Hard Slants require the most planning. You need a tendency here. Usually field, or boundary tendencies. Or a surface tendency like a slanting in the direction of a Jet Sweeper.

The reason they take more thought, is the risk.

A hard slant means slanting at the next man. A 4-tech Defensive End, lined up head up on the Left Tackle, slants inside trying to get to the hip (we teach the near knee) of the next down lineman, the Guard.

If the guard comes to him, he’s attacking hard. We’ve even taught him to cross-face on a block to.

If the Guard blocks away, he’s chasing down the line looking to spill any kick outs or chase down the run away from him.

The risk is in getting washed by a good Offensive Line. Particularly on a play like the Outside Zone.

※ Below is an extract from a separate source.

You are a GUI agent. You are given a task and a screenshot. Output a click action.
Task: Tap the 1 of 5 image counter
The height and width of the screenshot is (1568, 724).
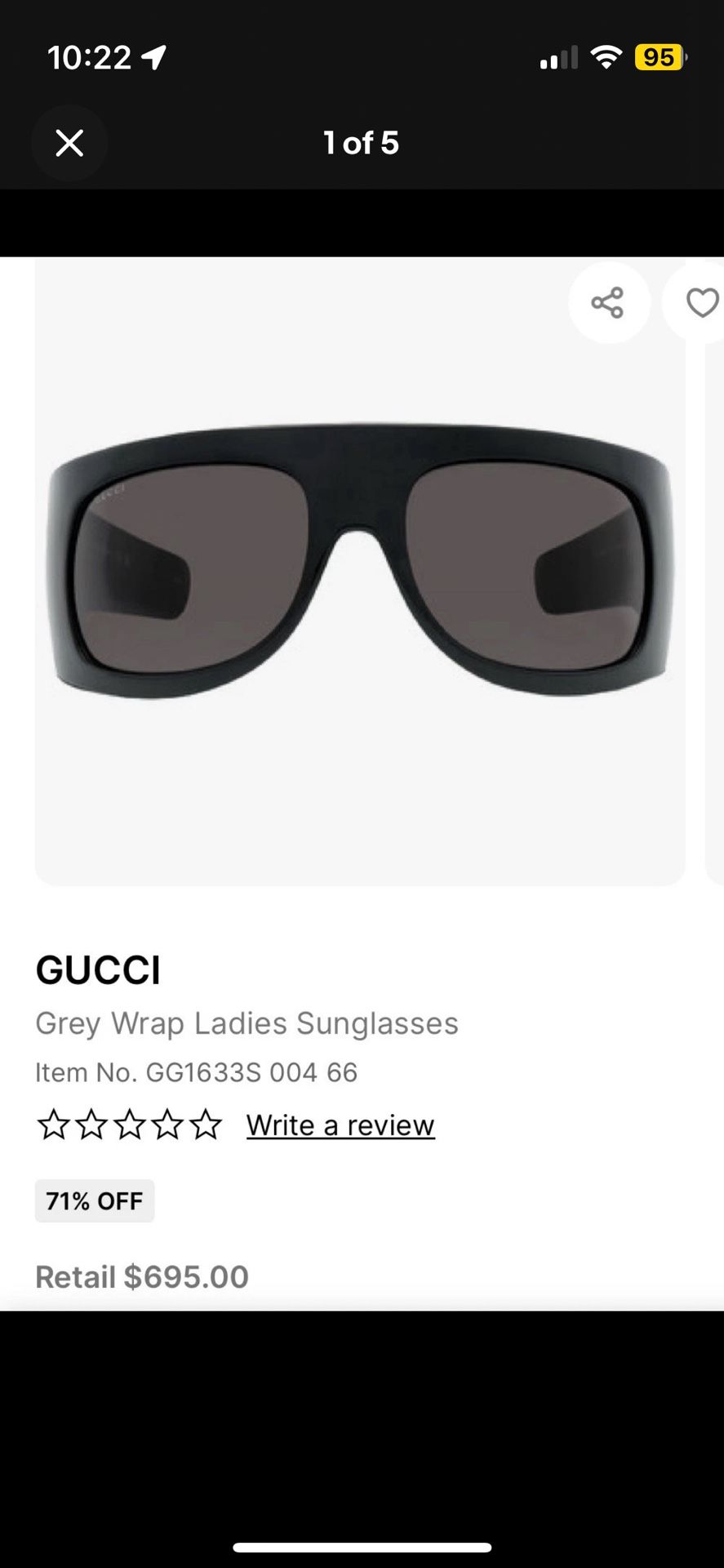point(362,143)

Not something you can hang your hat on every snap, but with the right scouting you can use the Hard Slant to your advantage, too.

While I’ve taught all three techniques, the base is the Normal Slant. That puts your defenders in the best place more often.

A Glazier Clinic talk by Clint Jenkins, Defensive Coordinator at Dacula High School (GA) helped me to get all this sorted out in my mind. Really good football coach.

As you’re putting your Defensive Line technique manual together, consider using all 3 slant techniques this season.